Personal Information in order to deidentify.

Download

How to use

...
nlpPipeline = Pipeline(stages=[documentAssembler, sentenceDetector, tokenizer, word_embeddings, clinical_ner, ner_converter])
model = nlpPipeline.fit(spark.createDataFrame([[""]]).toDF("text"))
masker = DeIdentificationModel.pretrained("deidentify_rb","en","clinical/models")\
	.setInputCols("sentence","token","chunk")\
	.setOutputCol("deidentified")\
    .setMode("mask")
    
text = '''A . Record date : 2093-01-13 , David Hale , M.D . , Name : Hendrickson , Ora MR . # 7194334 Date : 01/13/93 PCP : Oliveira , 25 years-old , Record date : 2079-11-09 . Cocke County Baptist Hospital . 0295 Keats Street'''
result = model.transform(spark.createDataFrame([[text]]).toDF("text"))    
deid_text = masker.transform(result)
...
val pipeline = new Pipeline().setStages(Array(document_assembler, sentence_detector, tokenizer, word_embeddings, ner, ner_converter))
val result = pipeline.fit(Seq.empty['''A . Record date : 2093-01-13 , David Hale , M.D . , Name : Hendrickson , Ora MR . # 7194334 Date : 01/13/93 PCP : Oliveira , 25 years-old , Record date : 2079-11-09 . Cocke County Baptist Hospital . 0295 Keats Street'''].toDS.toDF("text")).transform(data)   

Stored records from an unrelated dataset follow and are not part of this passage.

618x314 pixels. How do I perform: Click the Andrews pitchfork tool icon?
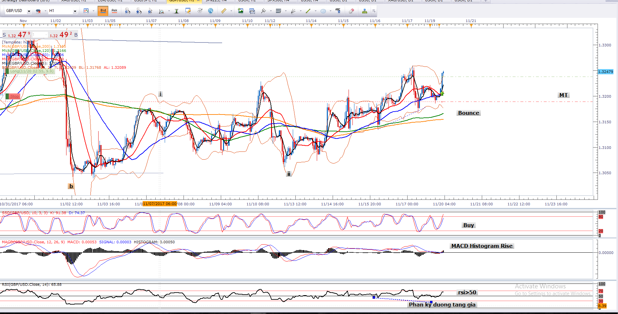coord(264,11)
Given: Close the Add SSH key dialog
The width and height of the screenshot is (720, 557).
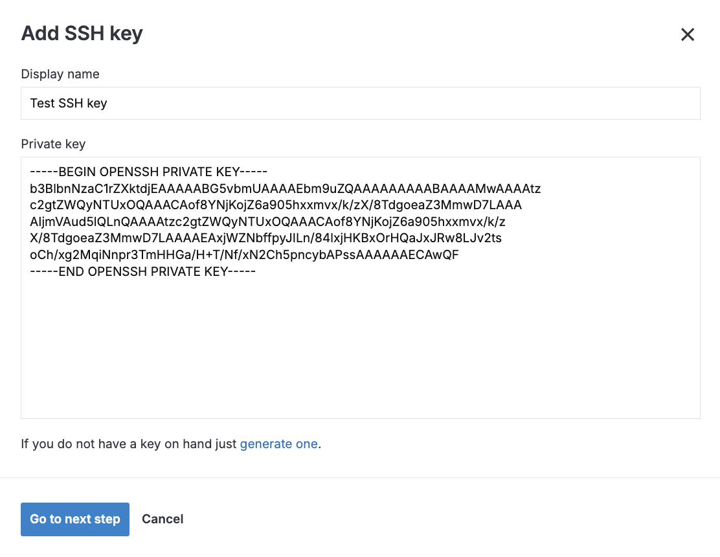Looking at the screenshot, I should [x=687, y=34].
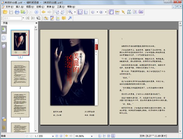Click the zoom out minus button
The height and width of the screenshot is (139, 183).
pos(93,12)
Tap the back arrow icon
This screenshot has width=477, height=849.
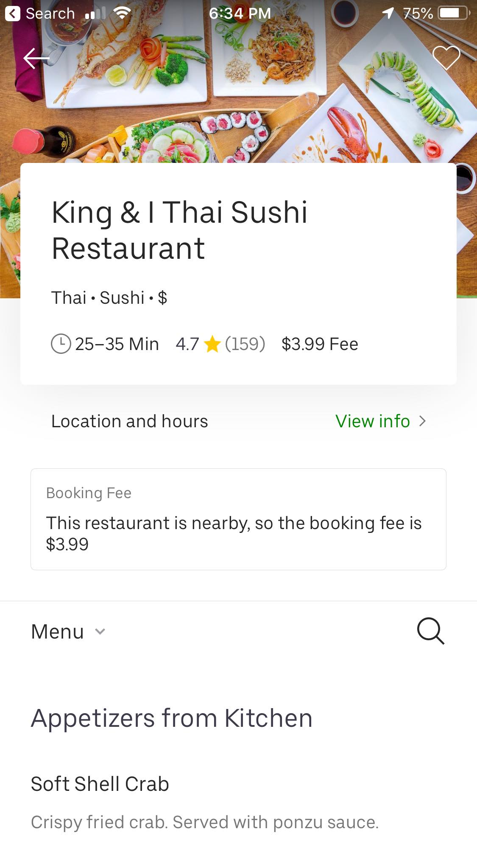coord(36,58)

val masker = DeIdentificationModel.pretrained("deidentify_rb","en","clinical/models")
        .setInputCols(Array("sentence", "token", "chunk"))
        .setOutputCol("deidentified")
        .setMode("mask")
val deid_text = new masker.transform(result)

Results

|   | sentence                                                                              | deidentified                                                                |
|---|---------------------------------------------------------------------------------------|-----------------------------------------------------------------------------|
| 0 | A .                                                                                   | A .                                                                         |
| 1 | Record date : 2093-01-13 , David Hale , M.D .                                         | Record date : <DATE> , David Hale , M.D .                                   |
| 2 | , Name : Hendrickson , Ora MR .                                                       | , Name : Hendrickson , Ora MR .                                             |
| 3 | # 7194334 Date : 01/13/93 PCP : Oliveira , 25 years-old , Record date : 2079-11-09 .  | # <ID> Date : <DATE> PCP : Oliveira , 25 years-old , Record date : <DATE> . |
| 4 | Cocke County Baptist Hospital .                                                       | Cocke County Baptist Hospital .                                             |
| 5 | 0295 Keats Street                                                                     | <ID> Keats Street                                                           |

Model Information

Name: deidentify_rb
Type: DeIdentificationModel
Compatibility: Spark NLP 2.0.2+
License: Licensed
Edition: Official
Input labels: [document, token, chunk]
Output labels: [document]
Language: en
Dependencies: ner_deid

Data Source

Rule based DeIdentifier based on ner_deid.